═════ Record set ═════

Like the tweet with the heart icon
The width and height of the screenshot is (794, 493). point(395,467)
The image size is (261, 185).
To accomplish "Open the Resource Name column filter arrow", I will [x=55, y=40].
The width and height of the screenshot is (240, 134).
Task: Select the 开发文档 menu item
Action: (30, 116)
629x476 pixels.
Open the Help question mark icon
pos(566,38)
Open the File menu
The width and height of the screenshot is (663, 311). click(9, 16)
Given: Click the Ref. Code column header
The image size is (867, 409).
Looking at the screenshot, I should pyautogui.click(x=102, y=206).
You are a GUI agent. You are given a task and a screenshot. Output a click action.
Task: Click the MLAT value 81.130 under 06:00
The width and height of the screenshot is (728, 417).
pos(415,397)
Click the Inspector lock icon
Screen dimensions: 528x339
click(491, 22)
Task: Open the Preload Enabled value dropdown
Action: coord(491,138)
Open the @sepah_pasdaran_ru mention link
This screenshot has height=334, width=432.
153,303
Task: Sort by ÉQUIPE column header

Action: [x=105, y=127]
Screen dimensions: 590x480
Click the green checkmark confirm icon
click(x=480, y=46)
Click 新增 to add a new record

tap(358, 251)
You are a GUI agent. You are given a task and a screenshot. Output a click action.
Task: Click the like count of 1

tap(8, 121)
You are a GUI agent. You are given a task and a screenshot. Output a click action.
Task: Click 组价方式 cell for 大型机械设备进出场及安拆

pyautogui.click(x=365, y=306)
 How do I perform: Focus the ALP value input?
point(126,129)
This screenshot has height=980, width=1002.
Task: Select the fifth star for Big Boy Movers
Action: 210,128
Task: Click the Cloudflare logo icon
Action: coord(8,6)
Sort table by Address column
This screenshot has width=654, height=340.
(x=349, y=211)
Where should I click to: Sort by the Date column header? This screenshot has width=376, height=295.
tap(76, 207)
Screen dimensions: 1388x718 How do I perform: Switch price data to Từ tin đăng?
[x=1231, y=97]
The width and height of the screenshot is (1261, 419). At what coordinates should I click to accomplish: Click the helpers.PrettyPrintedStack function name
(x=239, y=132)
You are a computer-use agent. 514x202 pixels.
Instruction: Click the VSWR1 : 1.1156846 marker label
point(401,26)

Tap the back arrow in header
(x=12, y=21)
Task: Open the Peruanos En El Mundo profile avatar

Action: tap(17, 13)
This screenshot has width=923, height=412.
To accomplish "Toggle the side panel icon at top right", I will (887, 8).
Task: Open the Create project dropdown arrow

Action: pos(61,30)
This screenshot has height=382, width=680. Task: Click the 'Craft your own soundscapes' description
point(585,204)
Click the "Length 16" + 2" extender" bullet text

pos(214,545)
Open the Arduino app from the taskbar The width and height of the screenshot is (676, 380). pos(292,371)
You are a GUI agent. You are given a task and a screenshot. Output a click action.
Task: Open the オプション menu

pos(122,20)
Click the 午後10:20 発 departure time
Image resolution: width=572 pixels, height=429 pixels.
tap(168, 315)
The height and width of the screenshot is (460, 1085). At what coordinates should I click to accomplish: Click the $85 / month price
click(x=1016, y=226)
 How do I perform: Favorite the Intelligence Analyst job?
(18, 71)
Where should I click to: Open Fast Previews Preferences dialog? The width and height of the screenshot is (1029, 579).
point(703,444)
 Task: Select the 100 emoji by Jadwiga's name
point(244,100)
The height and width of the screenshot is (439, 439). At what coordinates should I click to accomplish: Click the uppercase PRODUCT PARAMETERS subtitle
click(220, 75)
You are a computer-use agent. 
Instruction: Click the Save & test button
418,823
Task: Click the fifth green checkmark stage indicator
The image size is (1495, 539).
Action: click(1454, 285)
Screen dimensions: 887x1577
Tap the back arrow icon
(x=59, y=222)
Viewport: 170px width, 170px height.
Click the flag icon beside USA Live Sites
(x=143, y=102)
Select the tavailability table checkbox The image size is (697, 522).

═════

Copy the data word for word.

**Reply to the exercise:**
Like the tweet with the heart icon
The width and height of the screenshot is (794, 493). point(395,467)
The image size is (261, 185).
To accomplish "Open the Resource Name column filter arrow", I will [x=55, y=40].
The width and height of the screenshot is (240, 134).
Task: Select the 开发文档 menu item
Action: (30, 116)
629x476 pixels.
Open the Help question mark icon
pos(566,38)
Open the File menu
The width and height of the screenshot is (663, 311). click(9, 16)
Given: Click the Ref. Code column header
The image size is (867, 409).
Looking at the screenshot, I should pyautogui.click(x=102, y=206).
You are a GUI agent. You are given a task and a screenshot. Output a click action.
Task: Click the MLAT value 81.130 under 06:00
The width and height of the screenshot is (728, 417).
pos(415,397)
Click the Inspector lock icon
Screen dimensions: 528x339
click(491, 22)
Task: Open the Preload Enabled value dropdown
Action: coord(491,138)
Open the @sepah_pasdaran_ru mention link
This screenshot has height=334, width=432.
153,303
Task: Sort by ÉQUIPE column header

Action: [x=105, y=127]
Screen dimensions: 590x480
Click the green checkmark confirm icon
click(x=480, y=46)
Click 新增 to add a new record

tap(358, 251)
You are a GUI agent. You are given a task and a screenshot. Output a click action.
Task: Click the like count of 1

tap(8, 121)
You are a GUI agent. You are given a task and a screenshot. Output a click action.
Task: Click 组价方式 cell for 大型机械设备进出场及安拆

pyautogui.click(x=365, y=306)
 How do I perform: Focus the ALP value input?
point(126,129)
This screenshot has height=980, width=1002.
Task: Select the fifth star for Big Boy Movers
Action: 210,128
Task: Click the Cloudflare logo icon
Action: coord(8,6)
Sort table by Address column
This screenshot has width=654, height=340.
(x=349, y=211)
Where should I click to: Sort by the Date column header? This screenshot has width=376, height=295.
tap(76, 207)
Screen dimensions: 1388x718 How do I perform: Switch price data to Từ tin đăng?
[x=1231, y=97]
The width and height of the screenshot is (1261, 419). At what coordinates should I click to accomplish: Click the helpers.PrettyPrintedStack function name
(x=239, y=132)
You are a computer-use agent. 514x202 pixels.
Instruction: Click the VSWR1 : 1.1156846 marker label
point(401,26)

Tap the back arrow in header
(x=12, y=21)
Task: Open the Peruanos En El Mundo profile avatar

Action: tap(17, 13)
This screenshot has width=923, height=412.
To accomplish "Toggle the side panel icon at top right", I will (887, 8).
Task: Open the Create project dropdown arrow

Action: pos(61,30)
This screenshot has height=382, width=680. Task: Click the 'Craft your own soundscapes' description
point(585,204)
Click the "Length 16" + 2" extender" bullet text

pos(214,545)
Open the Arduino app from the taskbar The width and height of the screenshot is (676, 380). pos(292,371)
You are a GUI agent. You are given a task and a screenshot. Output a click action.
Task: Open the オプション menu

pos(122,20)
Click the 午後10:20 発 departure time
Image resolution: width=572 pixels, height=429 pixels.
tap(168, 315)
The height and width of the screenshot is (460, 1085). At what coordinates should I click to accomplish: Click the $85 / month price
click(x=1016, y=226)
 How do I perform: Favorite the Intelligence Analyst job?
(18, 71)
Where should I click to: Open Fast Previews Preferences dialog? The width and height of the screenshot is (1029, 579).
point(703,444)
 Task: Select the 100 emoji by Jadwiga's name
point(244,100)
The height and width of the screenshot is (439, 439). At what coordinates should I click to accomplish: Click the uppercase PRODUCT PARAMETERS subtitle
click(220, 75)
You are a computer-use agent. 
Instruction: Click the Save & test button
418,823
Task: Click the fifth green checkmark stage indicator
The image size is (1495, 539).
Action: click(1454, 285)
Screen dimensions: 887x1577
Tap the back arrow icon
(x=59, y=222)
Viewport: 170px width, 170px height.
Click the flag icon beside USA Live Sites
(x=143, y=102)
Select the tavailability table checkbox The image size is (697, 522).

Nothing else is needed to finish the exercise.